Interview Note - Binary Search & Sorted Array

Binary Search

For a given sorted array (ascending order) and a target number, find the first index of this number in O(log n) time complexity.
If the target number does not exist in the array, return -1.
Example:
If the array is [1, 2, 3, 3, 4, 5, 10], for given target 3, return 2.

class Solution {
    public int binarySearch(int[] nums, int target) {
        if(nums == null || nums.length == 0) {
            return -1;
        }

        int start = 0;
        int end = nums.length - 1;
        while(start < end) {
            int mid = start + (end - start) / 2;
            if(nums[mid] >= target) {
                end = mid;
            } else {
                start = mid + 1;
            }
        }

        return nums[start] == target ? start : -1;
    }
}

Key Points:

1. while(start < end): when start and end are overlapped each other, break. At this moment, we can return start or end. But it is different when we need to return the index before or after the target(see point 3).
2. int mid = start + (end - start) / 2: in order to avoid overflow of start + end, we need to do a little trick here.
3. while loop: in the while loop, there are two different needs:

• return the index of the target: as the example above.
• return the one before(example below)/after the target:
  Search Insert Position

  while(start <= end) {
      int mid = start + (end - start) / 2;
      if(A[mid] == target) {
          return mid;
      } else if(A[mid] < target) {
          start = mid + 1;
      } else {
          end = mid - 1;
      }
  }

  Here, we need to use while(start <= end) so that when we break the loop, two pointers are at two different(but neighbored) positions. Besides, if we want to return the one before the index, we return start, otherwise we return end.

Example: Search in rotated sorted array:
In line 15, we can’t use A[mid] < A[right], eg: [3,1,1], 3.

while(left <= right) {
    int mid = left + (right - left) / 2;
    if(A[mid] == target) {
        return true;
    }
    // left part is sorted
    if(A[mid] > A[left]) {
        // target is in the left
        if(A[mid] > target && A[left] <= target) {
            right = mid - 1;
        } else {
            left = mid + 1;
        }
        // right part is sorted
    } else if(A[mid] < A[left]) {
        // target is in the right
        if(A[mid] < target && A[right] >= target) {
            left = mid + 1;
        } else {
            right = mid - 1;
        }
    } else {
        // mid == left or mid == right
        left++;
    }
}

Similar Problems:
Search for a Range:
When finding left position, if mid == target, move end so that when break the loop, start will be like: [end, start(left-most one)]).
Similarly, when finding right position, if mid == target, move start, so that end will be like: [end(right-most one), start] when break.
Search in rotated sorted array II: worst case will cost O(n) time
Find minimum in rotated sorted array
Find minimum in rotated sorted array II
Search a 2D matrix
Search a 2D matrix II: from top-right to bottom-left, so that left element is always smaller.
Find a peak:

if(A[mid] < A[mid + 1]) {
    start = mid + 1;
} else {
    end = mid;
}

Sorted Array

Using Swap:

Given a rotated sorted array, recover it to sorted array in-place.

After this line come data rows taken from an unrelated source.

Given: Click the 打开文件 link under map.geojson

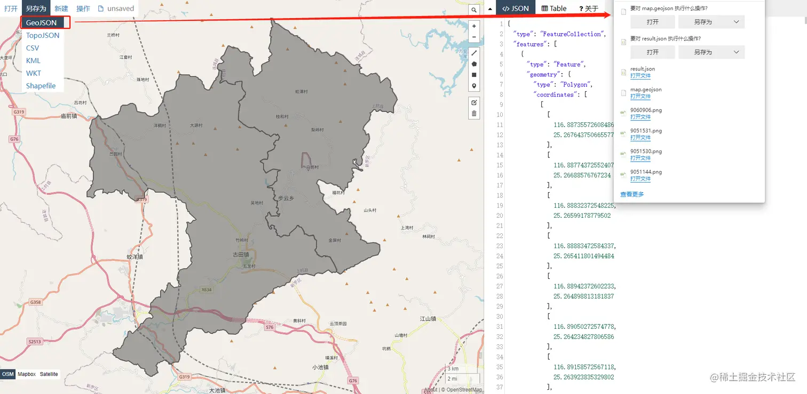Looking at the screenshot, I should [x=640, y=96].
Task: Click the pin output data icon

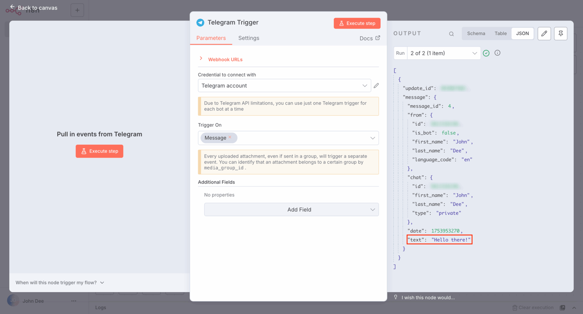Action: (560, 33)
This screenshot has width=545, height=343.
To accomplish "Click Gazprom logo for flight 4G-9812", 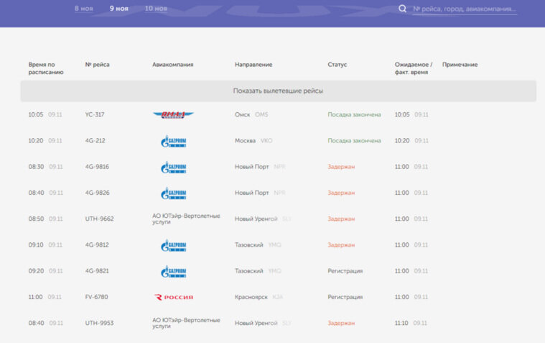I will tap(174, 245).
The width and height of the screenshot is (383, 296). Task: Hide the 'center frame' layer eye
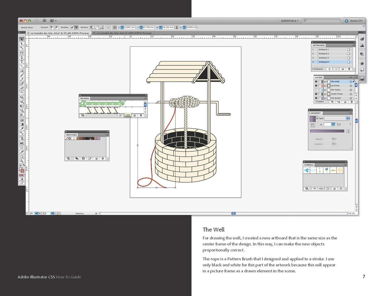316,94
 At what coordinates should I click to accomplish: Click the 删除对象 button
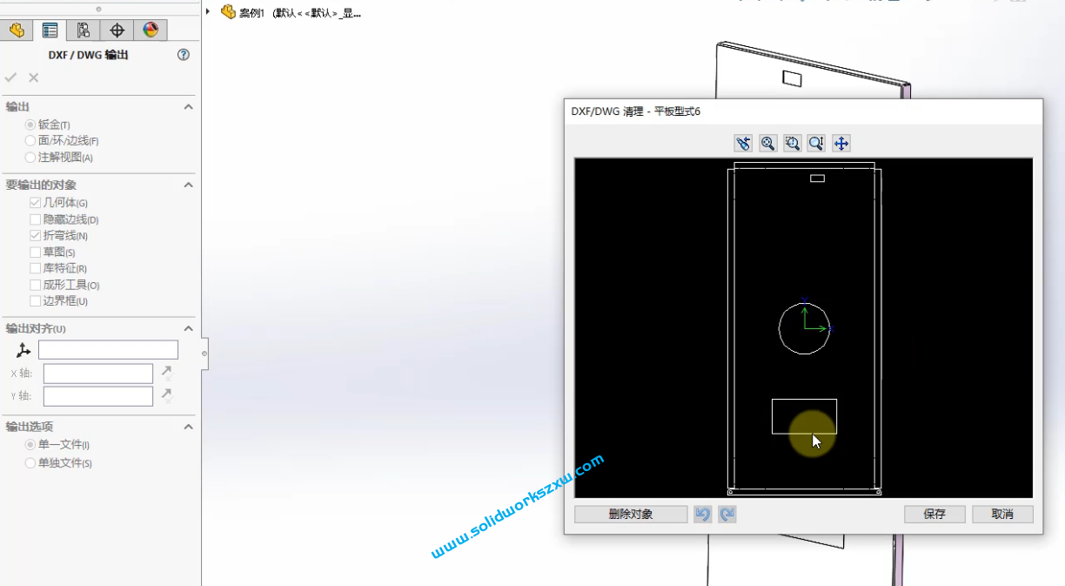(x=630, y=514)
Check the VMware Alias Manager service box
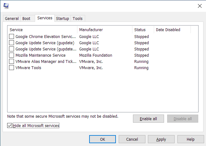Image resolution: width=206 pixels, height=146 pixels. (11, 62)
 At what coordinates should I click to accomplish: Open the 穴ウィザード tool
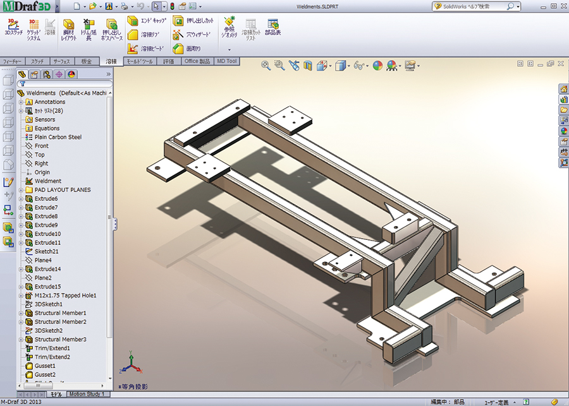pos(178,34)
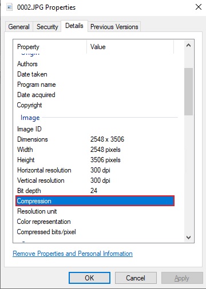Select the Compression property row
Screen dimensions: 206x289
95,201
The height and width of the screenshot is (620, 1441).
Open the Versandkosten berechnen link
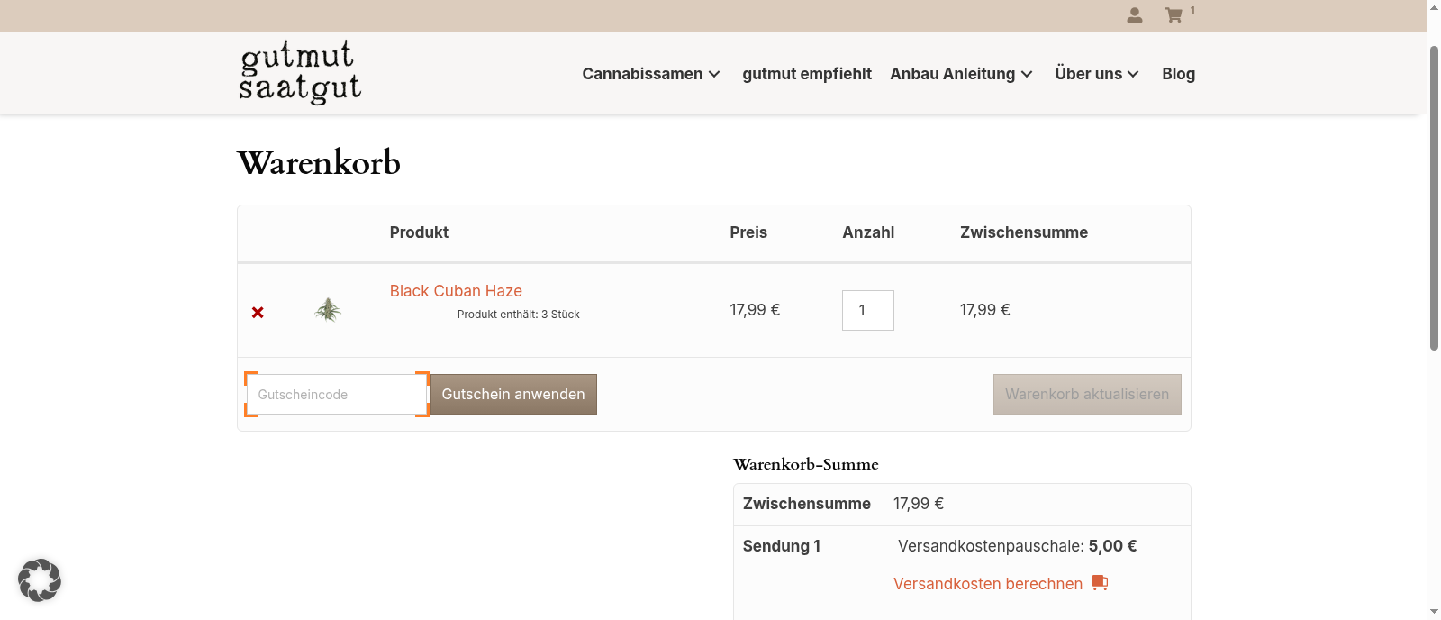(x=987, y=583)
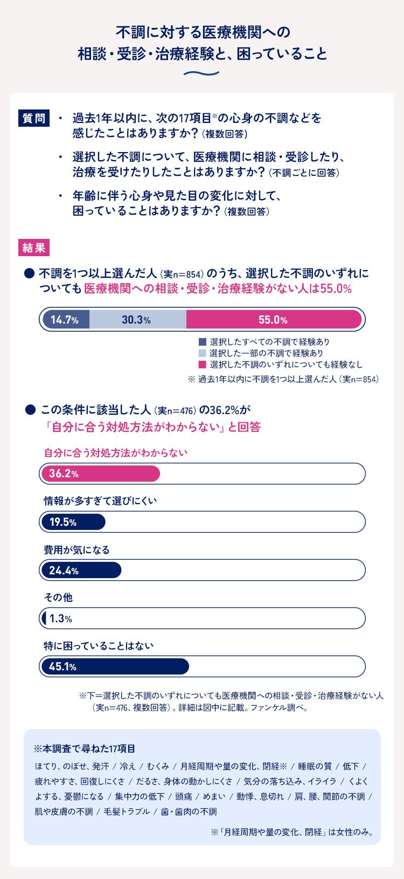This screenshot has height=879, width=404.
Task: Click the main title 不調に対する医療機関への
Action: [x=203, y=32]
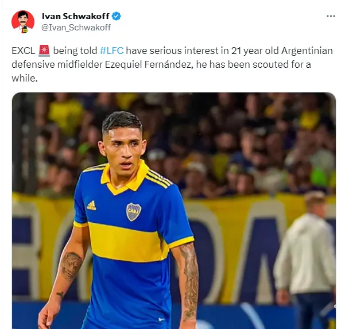This screenshot has width=341, height=329.
Task: Click the Boca Juniors crest on the jersey
Action: point(134,212)
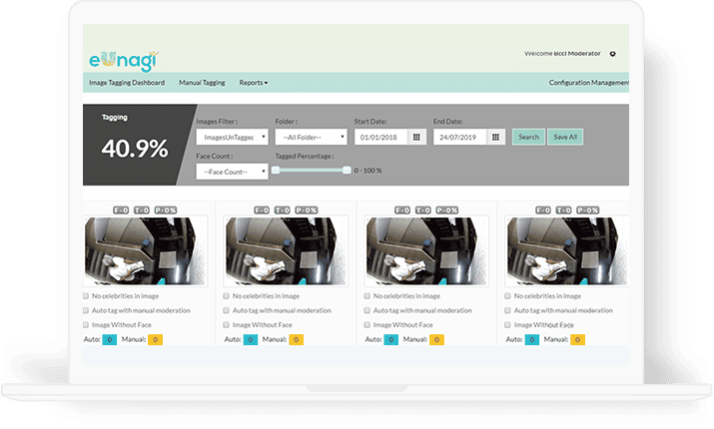Viewport: 714px width, 429px height.
Task: Open the Face Count dropdown
Action: pos(232,171)
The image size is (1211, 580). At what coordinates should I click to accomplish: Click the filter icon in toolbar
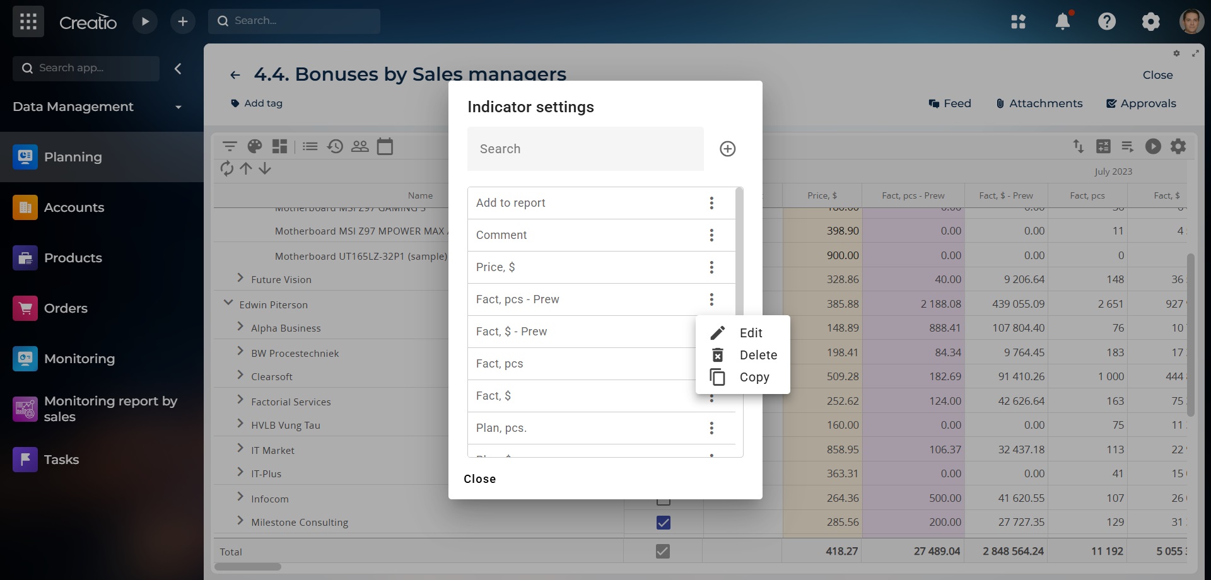click(x=230, y=147)
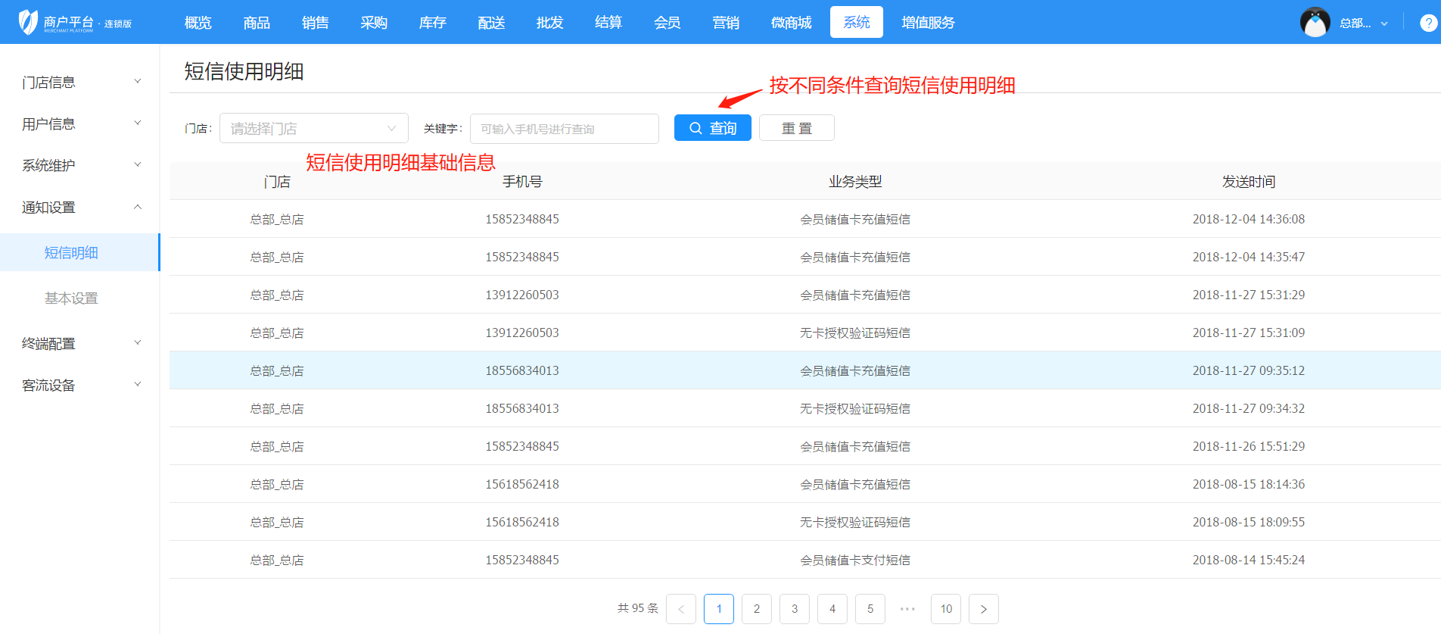
Task: Click the 查询 search button
Action: pyautogui.click(x=712, y=128)
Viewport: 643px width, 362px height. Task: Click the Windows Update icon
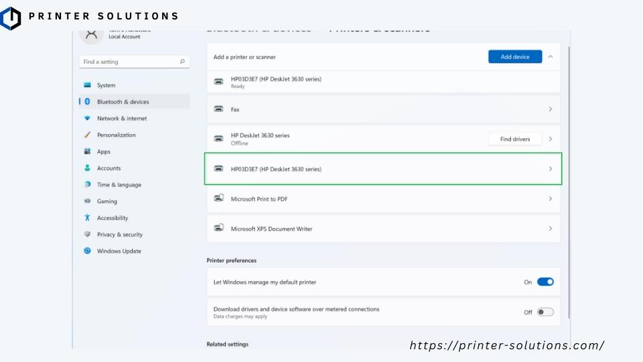pyautogui.click(x=87, y=251)
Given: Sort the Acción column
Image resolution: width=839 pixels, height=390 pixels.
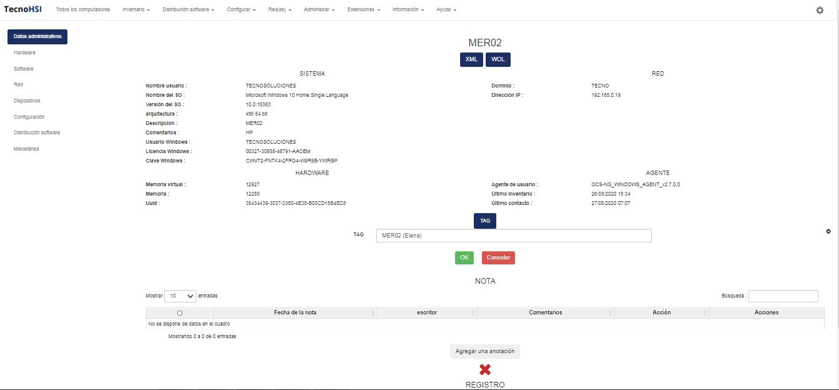Looking at the screenshot, I should 661,313.
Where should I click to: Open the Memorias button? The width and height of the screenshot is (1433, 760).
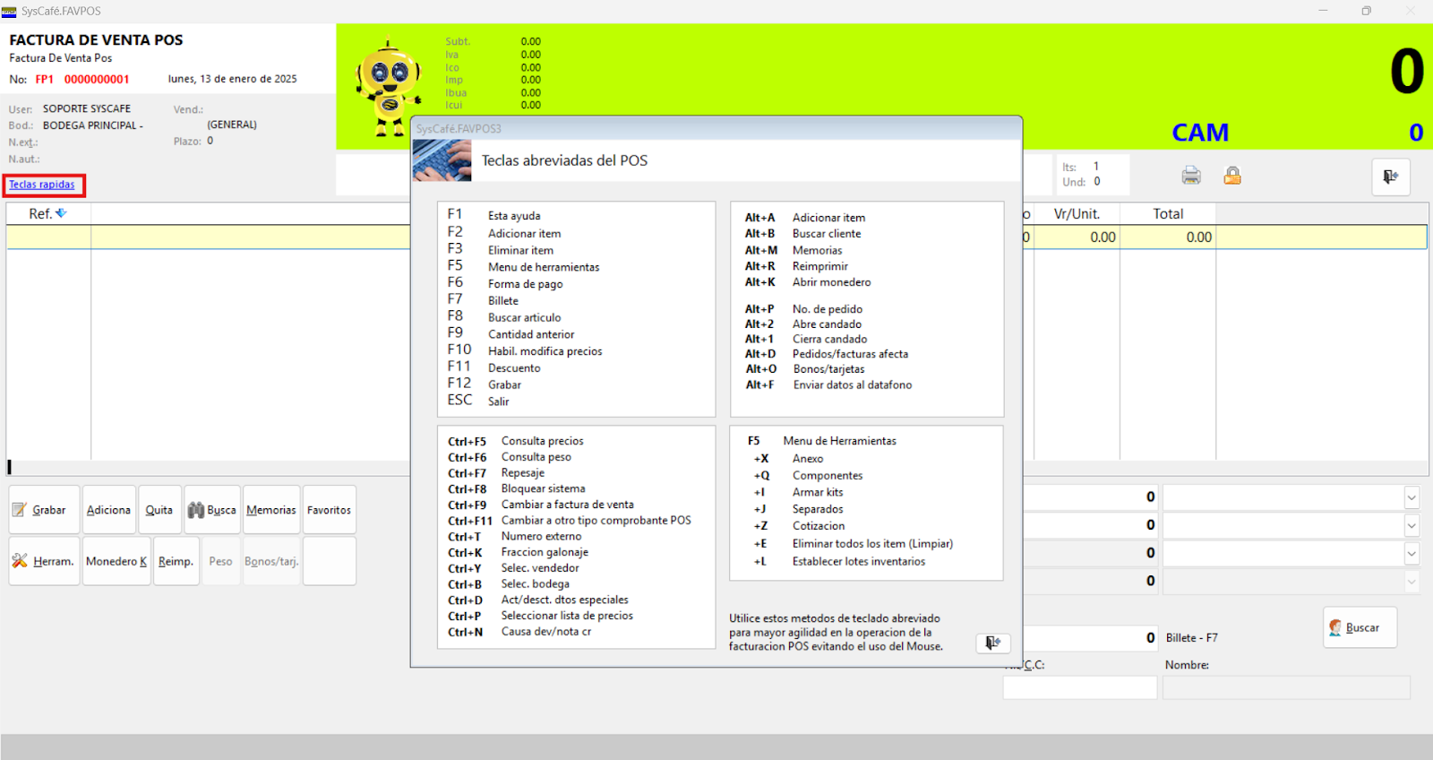click(270, 510)
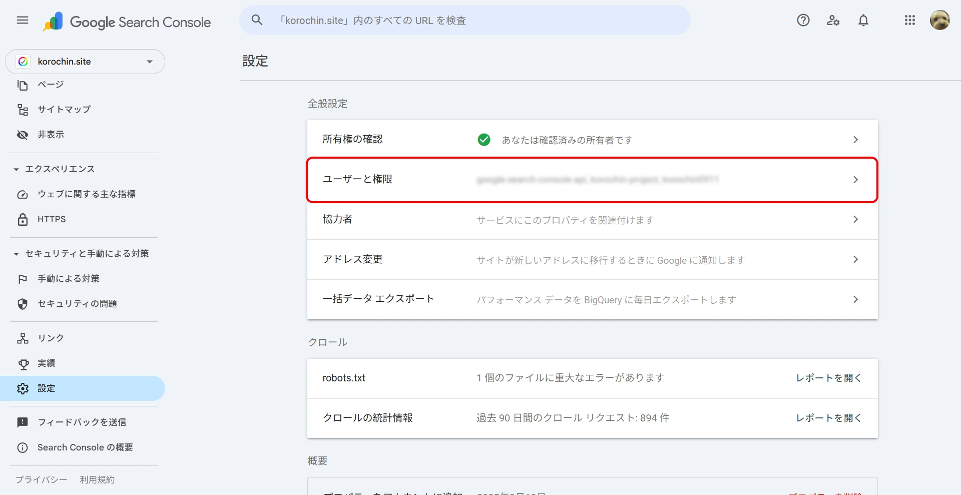
Task: Open the korochin.site property dropdown
Action: click(x=85, y=62)
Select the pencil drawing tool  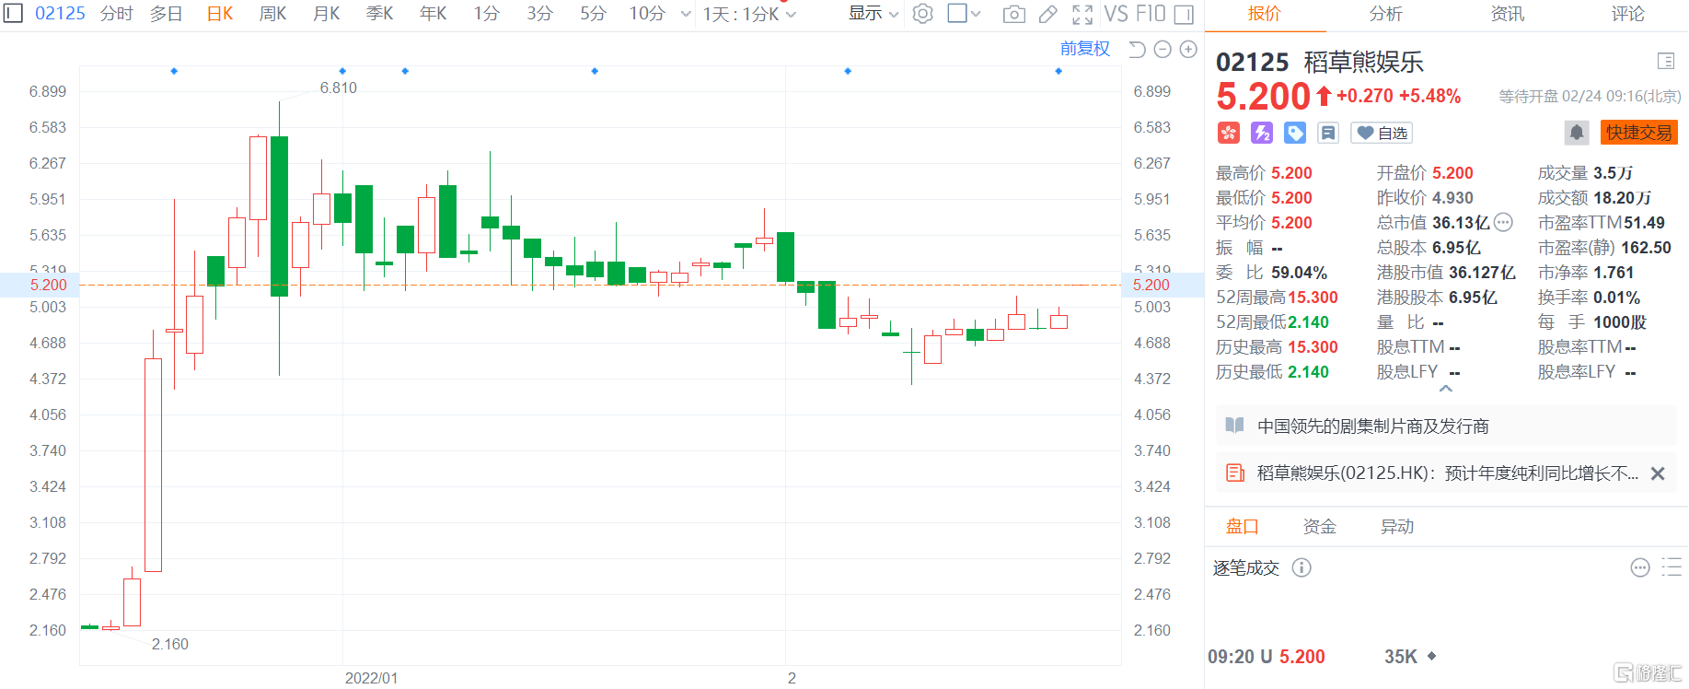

1. Reverse the left part of the pivot
2. Reverse the right part of the pivot
3. Reverse the whole array
   eg.
   [4, 5, 1, 2, 3] -> [5, 4, 1, 2, 3] -> [5, 4, 3, 2, 1] -> [1, 2, 3, 4, 5]

Similar Problems:
Rotate String
Reverse words in a string

Find Top k:

Median of two sorted arrays:
General top-k problem. In this code, k is not the index, but the kth top number. So when we use k in an array, we need to -1.

public class Solution {
    public double findMedianSortedArrays(int A[], int B[]) {
        // check odd/even
        int len = A.length + B.length;
        if((A.length + B.length) % 2 == 1) {
            return helper(A, B, 0, 0, len / 2 + 1);
        } else {
            return (helper(A, B, 0, 0, len / 2) + helper(A, B, 0, 0, len / 2 + 1) ) / 2.0;
        }
    }

    private int helper(int[] A, int[] B, int astart, int bstart, int k) {
        // if not in A/B (need to add =, since if A is empty..)
        if(astart >= A.length) {
            return B[bstart + k - 1];
        }
        if(bstart >= B.length) {
            return A[astart + k - 1];
        }
        if(k == 1) {
            // !!! index should be astart/bstart rather than 0 !!!
            return Math.min(A[astart], B[bstart]);
        }
        // find kth top:
        int ak = astart + k/2 - 1 < A.length ? A[astart + k/2 - 1] : Integer.MAX_VALUE;
        int bk = bstart + k/2 - 1 < B.length ? B[bstart + k/2 - 1] : Integer.MAX_VALUE;
        // !!! k-k/2, eg: k=3, odd number !!!
        if(ak < bk) {
            // no need to -1, because we don't put it into arrays right now
            return helper(A, B, astart + k/2, bstart, k - k/2);
        } else {
            return helper(A, B, astart, bstart + k/2, k - k/2);
        }
    }
}

Similar Problems:
Remove dulplicates from sorted array
Remove dulplicates from sorted array II
Merge sorted array
Merge sorted array II